[Try it] Starting at the line that holds "Instruction: Open the" and stopping at the line that holds "The width and height of the screenshot is (1484, 989).", restate the records below word for word, with both of those lines included.

[Data to process]
================================
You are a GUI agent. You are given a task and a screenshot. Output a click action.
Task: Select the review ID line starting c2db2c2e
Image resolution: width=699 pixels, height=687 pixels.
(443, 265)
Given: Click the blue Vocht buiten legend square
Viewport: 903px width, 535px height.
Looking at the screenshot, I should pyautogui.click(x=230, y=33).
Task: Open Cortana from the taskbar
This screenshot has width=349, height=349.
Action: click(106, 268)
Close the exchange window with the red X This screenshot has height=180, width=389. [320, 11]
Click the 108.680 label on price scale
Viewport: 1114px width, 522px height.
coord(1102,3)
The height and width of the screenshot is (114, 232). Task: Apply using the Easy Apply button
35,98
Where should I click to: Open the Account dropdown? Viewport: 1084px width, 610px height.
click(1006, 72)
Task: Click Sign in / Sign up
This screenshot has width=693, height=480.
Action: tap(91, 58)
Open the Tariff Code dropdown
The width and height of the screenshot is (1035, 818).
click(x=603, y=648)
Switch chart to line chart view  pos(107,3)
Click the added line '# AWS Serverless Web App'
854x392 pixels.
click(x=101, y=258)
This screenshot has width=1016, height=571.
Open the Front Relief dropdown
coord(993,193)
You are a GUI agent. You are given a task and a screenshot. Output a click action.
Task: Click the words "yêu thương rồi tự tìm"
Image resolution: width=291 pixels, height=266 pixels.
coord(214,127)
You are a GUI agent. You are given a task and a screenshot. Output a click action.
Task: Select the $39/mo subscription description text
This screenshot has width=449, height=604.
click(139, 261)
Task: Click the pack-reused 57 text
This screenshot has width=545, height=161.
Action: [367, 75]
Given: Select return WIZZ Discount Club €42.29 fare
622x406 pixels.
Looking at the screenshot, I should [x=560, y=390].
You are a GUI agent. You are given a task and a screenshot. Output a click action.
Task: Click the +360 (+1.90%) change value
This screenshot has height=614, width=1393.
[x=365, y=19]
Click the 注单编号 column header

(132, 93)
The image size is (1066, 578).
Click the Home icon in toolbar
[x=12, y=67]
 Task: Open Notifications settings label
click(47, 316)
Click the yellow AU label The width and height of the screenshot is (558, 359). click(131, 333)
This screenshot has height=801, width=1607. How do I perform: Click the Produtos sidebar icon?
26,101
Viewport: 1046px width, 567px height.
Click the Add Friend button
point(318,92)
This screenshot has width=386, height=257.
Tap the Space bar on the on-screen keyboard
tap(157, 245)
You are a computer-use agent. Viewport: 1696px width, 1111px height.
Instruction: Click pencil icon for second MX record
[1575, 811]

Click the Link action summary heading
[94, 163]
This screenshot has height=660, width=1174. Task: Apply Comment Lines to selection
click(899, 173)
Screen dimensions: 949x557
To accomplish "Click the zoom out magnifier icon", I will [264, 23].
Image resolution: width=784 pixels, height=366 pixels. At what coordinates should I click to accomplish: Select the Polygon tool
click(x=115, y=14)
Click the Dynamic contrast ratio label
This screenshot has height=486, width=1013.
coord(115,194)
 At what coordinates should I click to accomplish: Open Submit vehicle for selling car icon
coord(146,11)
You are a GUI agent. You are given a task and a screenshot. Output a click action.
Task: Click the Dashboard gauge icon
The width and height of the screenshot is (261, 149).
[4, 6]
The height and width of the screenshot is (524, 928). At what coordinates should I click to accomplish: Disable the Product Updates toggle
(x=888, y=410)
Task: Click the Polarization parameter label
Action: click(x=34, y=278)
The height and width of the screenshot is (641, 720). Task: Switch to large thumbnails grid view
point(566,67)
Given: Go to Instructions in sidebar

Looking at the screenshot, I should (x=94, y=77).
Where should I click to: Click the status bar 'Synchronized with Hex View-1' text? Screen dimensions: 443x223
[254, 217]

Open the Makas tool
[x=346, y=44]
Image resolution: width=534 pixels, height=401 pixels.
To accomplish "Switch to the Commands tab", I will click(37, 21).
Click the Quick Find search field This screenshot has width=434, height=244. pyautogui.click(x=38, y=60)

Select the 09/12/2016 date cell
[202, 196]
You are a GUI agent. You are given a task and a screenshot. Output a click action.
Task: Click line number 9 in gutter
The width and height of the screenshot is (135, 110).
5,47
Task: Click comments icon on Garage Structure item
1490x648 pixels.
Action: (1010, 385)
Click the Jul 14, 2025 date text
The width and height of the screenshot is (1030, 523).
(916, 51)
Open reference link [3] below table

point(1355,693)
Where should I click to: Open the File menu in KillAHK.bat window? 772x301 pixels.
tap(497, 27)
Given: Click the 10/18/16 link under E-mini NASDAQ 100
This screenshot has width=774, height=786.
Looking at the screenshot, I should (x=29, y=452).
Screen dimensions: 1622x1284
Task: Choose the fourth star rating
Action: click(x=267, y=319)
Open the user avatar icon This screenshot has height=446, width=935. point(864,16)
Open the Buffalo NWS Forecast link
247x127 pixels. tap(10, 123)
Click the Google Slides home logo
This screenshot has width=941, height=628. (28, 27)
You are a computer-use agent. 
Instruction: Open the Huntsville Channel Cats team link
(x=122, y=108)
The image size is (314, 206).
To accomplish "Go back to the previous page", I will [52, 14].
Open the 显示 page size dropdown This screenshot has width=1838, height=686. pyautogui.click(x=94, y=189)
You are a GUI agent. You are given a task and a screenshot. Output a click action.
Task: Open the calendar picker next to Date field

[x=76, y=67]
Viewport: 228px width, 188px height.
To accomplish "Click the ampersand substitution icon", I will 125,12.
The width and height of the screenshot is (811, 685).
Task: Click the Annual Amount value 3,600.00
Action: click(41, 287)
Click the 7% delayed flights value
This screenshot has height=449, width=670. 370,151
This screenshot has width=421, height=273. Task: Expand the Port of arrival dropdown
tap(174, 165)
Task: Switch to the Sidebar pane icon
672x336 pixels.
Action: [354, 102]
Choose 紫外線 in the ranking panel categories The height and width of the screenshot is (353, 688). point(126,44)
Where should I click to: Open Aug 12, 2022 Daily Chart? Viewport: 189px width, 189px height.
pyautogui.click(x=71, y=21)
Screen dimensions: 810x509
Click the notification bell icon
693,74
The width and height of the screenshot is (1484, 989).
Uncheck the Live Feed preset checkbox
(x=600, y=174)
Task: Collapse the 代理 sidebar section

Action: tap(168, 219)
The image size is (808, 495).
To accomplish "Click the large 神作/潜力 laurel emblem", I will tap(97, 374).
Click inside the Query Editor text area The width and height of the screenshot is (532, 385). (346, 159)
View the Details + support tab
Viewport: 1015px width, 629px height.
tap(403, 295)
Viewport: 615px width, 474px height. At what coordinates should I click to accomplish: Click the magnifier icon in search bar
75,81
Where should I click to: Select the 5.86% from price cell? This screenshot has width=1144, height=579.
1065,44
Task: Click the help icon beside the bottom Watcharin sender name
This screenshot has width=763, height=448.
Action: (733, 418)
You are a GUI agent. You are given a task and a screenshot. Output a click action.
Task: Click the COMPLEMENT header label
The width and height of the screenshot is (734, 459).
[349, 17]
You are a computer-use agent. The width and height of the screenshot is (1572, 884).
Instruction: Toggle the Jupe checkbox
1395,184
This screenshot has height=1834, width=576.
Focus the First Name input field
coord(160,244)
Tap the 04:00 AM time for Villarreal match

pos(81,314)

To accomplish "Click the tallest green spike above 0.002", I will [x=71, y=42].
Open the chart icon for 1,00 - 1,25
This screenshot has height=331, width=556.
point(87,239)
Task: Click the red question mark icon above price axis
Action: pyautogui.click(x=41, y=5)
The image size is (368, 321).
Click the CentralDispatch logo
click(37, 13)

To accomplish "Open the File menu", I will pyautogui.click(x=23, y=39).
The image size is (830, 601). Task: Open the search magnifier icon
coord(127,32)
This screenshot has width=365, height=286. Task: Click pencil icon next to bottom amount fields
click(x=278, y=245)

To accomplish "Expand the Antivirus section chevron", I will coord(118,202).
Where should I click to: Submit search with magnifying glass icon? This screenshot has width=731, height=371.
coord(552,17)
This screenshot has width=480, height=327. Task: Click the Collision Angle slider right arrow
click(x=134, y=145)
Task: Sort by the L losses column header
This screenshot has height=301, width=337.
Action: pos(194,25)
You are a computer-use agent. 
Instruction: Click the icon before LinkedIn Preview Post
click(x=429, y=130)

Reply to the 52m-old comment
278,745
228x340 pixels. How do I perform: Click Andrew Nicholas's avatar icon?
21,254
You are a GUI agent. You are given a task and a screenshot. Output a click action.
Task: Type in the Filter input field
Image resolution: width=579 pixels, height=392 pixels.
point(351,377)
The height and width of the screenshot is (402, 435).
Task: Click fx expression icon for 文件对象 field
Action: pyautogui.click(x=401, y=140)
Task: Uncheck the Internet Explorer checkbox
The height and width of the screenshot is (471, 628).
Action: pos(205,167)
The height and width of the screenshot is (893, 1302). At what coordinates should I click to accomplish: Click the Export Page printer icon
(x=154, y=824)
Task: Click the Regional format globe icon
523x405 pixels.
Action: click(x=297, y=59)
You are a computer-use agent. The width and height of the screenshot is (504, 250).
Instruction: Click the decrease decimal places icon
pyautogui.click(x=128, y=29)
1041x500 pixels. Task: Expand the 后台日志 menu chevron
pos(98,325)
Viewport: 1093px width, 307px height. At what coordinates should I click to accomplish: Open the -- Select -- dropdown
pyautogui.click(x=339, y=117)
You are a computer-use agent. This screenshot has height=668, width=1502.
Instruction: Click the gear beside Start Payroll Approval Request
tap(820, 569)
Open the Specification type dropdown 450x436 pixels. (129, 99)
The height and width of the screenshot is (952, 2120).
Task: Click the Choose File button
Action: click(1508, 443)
================================
[Result]
Instruction: Open the Huntsville Channel Cats team link
(x=122, y=108)
The image size is (314, 206).
To accomplish "Go back to the previous page", I will [52, 14].
Open the 显示 page size dropdown This screenshot has width=1838, height=686. pyautogui.click(x=94, y=189)
You are a GUI agent. You are given a task and a screenshot. Output a click action.
Task: Open the calendar picker next to Date field

[x=76, y=67]
Viewport: 228px width, 188px height.
To accomplish "Click the ampersand substitution icon", I will 125,12.
The width and height of the screenshot is (811, 685).
Task: Click the Annual Amount value 3,600.00
Action: click(41, 287)
Click the 7% delayed flights value
This screenshot has height=449, width=670. 370,151
This screenshot has width=421, height=273. Task: Expand the Port of arrival dropdown
tap(174, 165)
Task: Switch to the Sidebar pane icon
672x336 pixels.
Action: [354, 102]
Choose 紫外線 in the ranking panel categories The height and width of the screenshot is (353, 688). point(126,44)
Where should I click to: Open Aug 12, 2022 Daily Chart? Viewport: 189px width, 189px height.
pyautogui.click(x=71, y=21)
Screen dimensions: 810x509
Click the notification bell icon
693,74
The width and height of the screenshot is (1484, 989).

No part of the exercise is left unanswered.